======== Data under study ========

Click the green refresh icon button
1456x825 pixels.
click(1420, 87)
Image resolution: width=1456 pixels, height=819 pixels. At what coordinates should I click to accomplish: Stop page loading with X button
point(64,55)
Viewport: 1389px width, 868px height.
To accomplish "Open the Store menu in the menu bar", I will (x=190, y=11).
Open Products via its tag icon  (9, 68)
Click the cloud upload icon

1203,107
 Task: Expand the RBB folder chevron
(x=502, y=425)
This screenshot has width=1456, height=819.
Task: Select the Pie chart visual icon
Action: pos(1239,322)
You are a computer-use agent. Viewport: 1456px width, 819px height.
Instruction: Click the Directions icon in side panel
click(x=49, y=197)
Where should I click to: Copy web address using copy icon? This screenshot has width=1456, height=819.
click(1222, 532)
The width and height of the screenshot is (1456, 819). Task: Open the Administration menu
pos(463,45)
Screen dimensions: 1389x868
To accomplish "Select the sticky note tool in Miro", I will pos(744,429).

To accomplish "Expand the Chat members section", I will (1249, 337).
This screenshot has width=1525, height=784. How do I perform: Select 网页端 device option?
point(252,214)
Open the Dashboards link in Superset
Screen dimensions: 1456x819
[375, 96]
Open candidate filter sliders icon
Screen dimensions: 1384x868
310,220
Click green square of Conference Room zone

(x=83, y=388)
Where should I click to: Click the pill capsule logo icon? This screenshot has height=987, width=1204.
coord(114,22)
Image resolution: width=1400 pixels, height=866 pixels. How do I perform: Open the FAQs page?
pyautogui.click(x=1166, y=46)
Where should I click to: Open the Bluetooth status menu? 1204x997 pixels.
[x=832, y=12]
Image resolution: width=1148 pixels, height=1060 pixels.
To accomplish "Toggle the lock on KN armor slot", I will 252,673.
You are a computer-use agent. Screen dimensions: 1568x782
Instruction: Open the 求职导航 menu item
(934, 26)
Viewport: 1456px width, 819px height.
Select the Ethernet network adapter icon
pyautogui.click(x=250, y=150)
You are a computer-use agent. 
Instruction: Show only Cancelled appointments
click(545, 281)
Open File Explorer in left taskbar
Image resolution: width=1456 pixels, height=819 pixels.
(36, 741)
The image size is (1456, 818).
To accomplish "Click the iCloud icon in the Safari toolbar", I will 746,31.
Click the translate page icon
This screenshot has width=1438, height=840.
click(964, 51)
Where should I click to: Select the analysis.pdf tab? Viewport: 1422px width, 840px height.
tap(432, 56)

========

## [Exercise goal]
Each record is to be repeated word for word, with none skipped.

## [Written reply]
Click the green refresh icon button
1456x825 pixels.
click(1420, 87)
Image resolution: width=1456 pixels, height=819 pixels. At what coordinates should I click to accomplish: Stop page loading with X button
point(64,55)
Viewport: 1389px width, 868px height.
To accomplish "Open the Store menu in the menu bar", I will (x=190, y=11).
Open Products via its tag icon  (9, 68)
Click the cloud upload icon

1203,107
 Task: Expand the RBB folder chevron
(x=502, y=425)
This screenshot has width=1456, height=819.
Task: Select the Pie chart visual icon
Action: pos(1239,322)
You are a computer-use agent. Viewport: 1456px width, 819px height.
Instruction: Click the Directions icon in side panel
click(x=49, y=197)
Where should I click to: Copy web address using copy icon? This screenshot has width=1456, height=819.
click(1222, 532)
The width and height of the screenshot is (1456, 819). Task: Open the Administration menu
pos(463,45)
Screen dimensions: 1389x868
To accomplish "Select the sticky note tool in Miro", I will pos(744,429).

To accomplish "Expand the Chat members section", I will (1249, 337).
This screenshot has width=1525, height=784. How do I perform: Select 网页端 device option?
point(252,214)
Open the Dashboards link in Superset
Screen dimensions: 1456x819
[375, 96]
Open candidate filter sliders icon
Screen dimensions: 1384x868
310,220
Click green square of Conference Room zone

(x=83, y=388)
Where should I click to: Click the pill capsule logo icon? This screenshot has height=987, width=1204.
coord(114,22)
Image resolution: width=1400 pixels, height=866 pixels. How do I perform: Open the FAQs page?
pyautogui.click(x=1166, y=46)
Where should I click to: Open the Bluetooth status menu? 1204x997 pixels.
[x=832, y=12]
Image resolution: width=1148 pixels, height=1060 pixels.
To accomplish "Toggle the lock on KN armor slot", I will 252,673.
You are a computer-use agent. Screen dimensions: 1568x782
Instruction: Open the 求职导航 menu item
(934, 26)
Viewport: 1456px width, 819px height.
Select the Ethernet network adapter icon
pyautogui.click(x=250, y=150)
You are a computer-use agent. 
Instruction: Show only Cancelled appointments
click(545, 281)
Open File Explorer in left taskbar
Image resolution: width=1456 pixels, height=819 pixels.
(36, 741)
The image size is (1456, 818).
To accomplish "Click the iCloud icon in the Safari toolbar", I will 746,31.
Click the translate page icon
This screenshot has width=1438, height=840.
click(964, 51)
Where should I click to: Select the analysis.pdf tab? Viewport: 1422px width, 840px height.
tap(432, 56)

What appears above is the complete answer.